Film

Nine

Image
Daniel Day Lewis and Marion Cotillard in Nine.

It’s sort of perverse to take a work of art as personal and idiosyncratic as Federico Fellini’s 1963 film and turn it into a soulless assembly-line Hollywood product. It’s even worse to attempt to pass that product off as a work of art all its own, but that’s exactly what we’re getting with Nine, a photocopied photocopy of Fellini’s landmark film, by way of the 1982 Broadway musical adaptation. This is another of that strange beast of the last decade, the movie based on a musical based on a movie (see also: Hairspray, The Producers), and the story has lost a little of its impact in each iteration, to the point now where it’s just a chance for a bunch of Oscar hopefuls to pretend they can sing and dance.

Fellini’s film featured Marcello Mastroianni as a Fellini stand-in paralyzed by writer’s block, existential dread and other very 1960s ailments in his efforts to put together his next film. Nine has Daniel Day-Lewis as filmmaker Guido Contini, also stuck on how to proceed with his next film, and replaces Fellini’s indulgent fantasy sequences (full of Catholic imagery) with gaudy musical numbers, as each of the various women in Guido’s life show up to sing a song that describes how they feel about him.

The Details

Nine
Two stars
Daniel Day-Lewis, Marion Cotillard, Penelope Cruz.
Directed by Rob Marshall
Rated PG-13.
Opens Friday.
Beyond the Weekly
IMDb: Nine
Rotten Tomatoes: Nine

Director Rob Marshall goes one step beyond the approach he brought to 2002’s Chicago, essentially isolating the musical numbers from the rest of the movie, so that each one takes place on the soundstage where Guido is attempting to piece together his film. This gives the already mediocre songs a disjointed feel, like they don’t belong in the movie at all.
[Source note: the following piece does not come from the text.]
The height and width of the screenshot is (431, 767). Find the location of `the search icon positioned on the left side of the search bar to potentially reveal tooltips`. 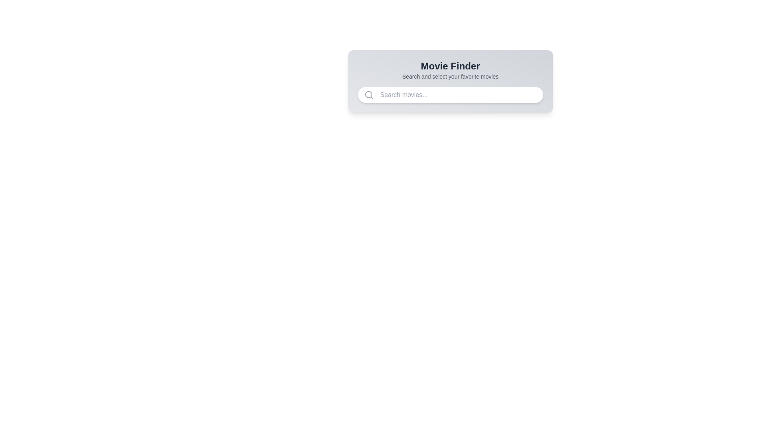

the search icon positioned on the left side of the search bar to potentially reveal tooltips is located at coordinates (368, 95).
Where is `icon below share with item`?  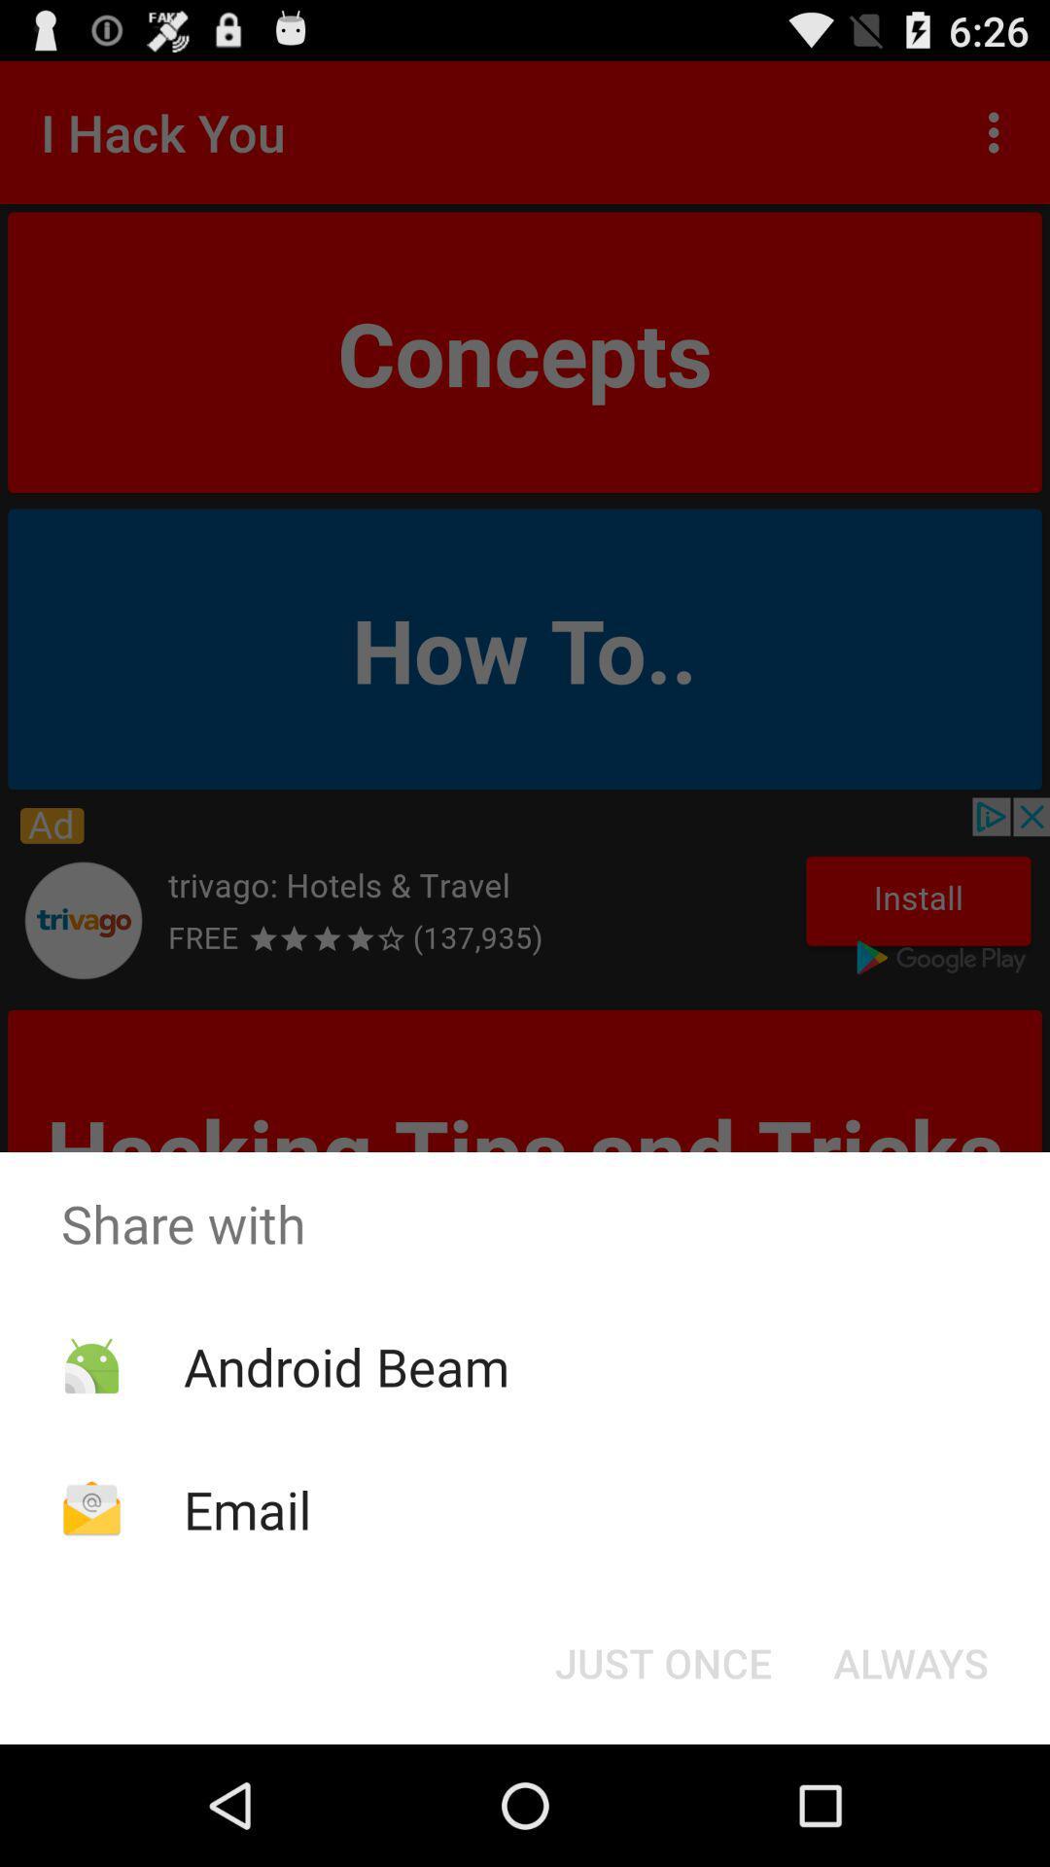
icon below share with item is located at coordinates (662, 1661).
As singers, the famous faces who show up as Guido’s women range from painfully inadequate (Kate Hudson as a superfluous journalist character) to passably entertaining (Marion Cotillard and Penelope Cruz as Guido’s wife and mistress, respectively) to somewhat impressive (The Black Eyed Peas’ Fergie as a prostitute from Guido’s childhood).

Marshall’s staging of the musical numbers is more reality-show burlesque than Broadway class, and his black-and-white flashbacks evoke Calvin Klein ads more than vintage Italian cinema. There’s just no life to this version of the story, which is stuck between art-movie pretensions and stage kitsch. It could use a little less star power and a little more ennui.